Methods
The study was approved by the Ethics Committee for the Non-Invasive Research at the Gulhane Health Sciences University (Committee IRB approval number: 2020/06-decision no: 2020/126).
Study design and patient selection
All non-traumatic cardiac arrest patients admitted to the emergency department from November 1 2016 to January 31 2020 were screened in the electronic patient management system (FONET®, Information Technology Incorporation, Turkey). Patient charts were screened, as well as an electronic patient management system. Patients who were younger than 18 years and who had missing information were excluded. All non-traumatic CA patients without the exclusion criteria were included in the study (Figure-1).
Age, gender, complete blood count (CBC) parameters of the patients, routine biochemistry measurements, coagulation parameters, and blood gas analysis, cardiac markers, whether ROSC was achieved or not, the initial rhythm [Asystole, Ventricular Fibrillation (VF), Pulseless Ventricular Tachycardia (VT), Pulseless Electrical Activity (PEA)], duration of CPR (min), and hospital admission status were recorded. The patients were divided into two groups as patients in whom ROSC was achieved (ROSC group) or those in whom ROSC was not achieved (non-ROSC group). ROSC was defined as spontaneous circulation and was achieved longer than 20 min. The ROSC group was also divided into two subgroups as survivors (discharged from the hospital) and non-survivors (mortality occurred during hospital stay).
Power analysis
The sample size was calculated with an alpha value of 0.05, 80% power, an enrollment ratio of 1, and COHb values of 0.9 in group 1 (ROSC group) and 0.54 in group 2 (no-ROSC group), yielding that 26 patients in either group making a total of 52 participants would be included in the study (17,18).
Laboratory analysis
By the protocol of the emergency service where the study was conducted, blood samples are taken simultaneously for CBC, routine biochemistry, blood gas analysis, cardiac markers, and coagulation parameters within the first 4 mins of the onset of CPR.

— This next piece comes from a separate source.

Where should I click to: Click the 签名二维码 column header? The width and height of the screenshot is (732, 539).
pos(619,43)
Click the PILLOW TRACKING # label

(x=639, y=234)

CBC (Beckman Coulter Unicell DxH 800, CA 92821 USA), blood gas parameters (Radiometer ABL800 FLEX, 2700 Bronshoj Denmark), routine biochemistry (Beckman Coulter AU680, CA 92821 USA), cardiac Troponin (cTn), creatine kinase MB isoenzymes (CKMB) (Beckman Coulter DxI 800 Access immunoassay systems, CA 92821 USA), PTZ-INR, and D-Dimer (Sysmex CS-2500, Kobe 651-0073 Japan) were measured in the emergency biochemistry laboratory.
Statistical analysis
The categorical variables were presented as frequency and percentages. Continuous variables were presented as mean ± standard deviation. The Kolmogorov Smirnov test was used for testing whether the variables were distributed normally. Student’s t-test was used for binary comparison of continuous variables conforming to the normal distribution, Mann-Whitney U test for non-compliant ones, and Chi-square test for comparison of categorical data. A p-value of < 0.05 was considered statistically significant. The statistical analysis software was SPSS Statistics for Windows, version 22.0 (SPSS Statistics for Windows, Version 22.0. IBM Corp., Armonk, N.Y., USA).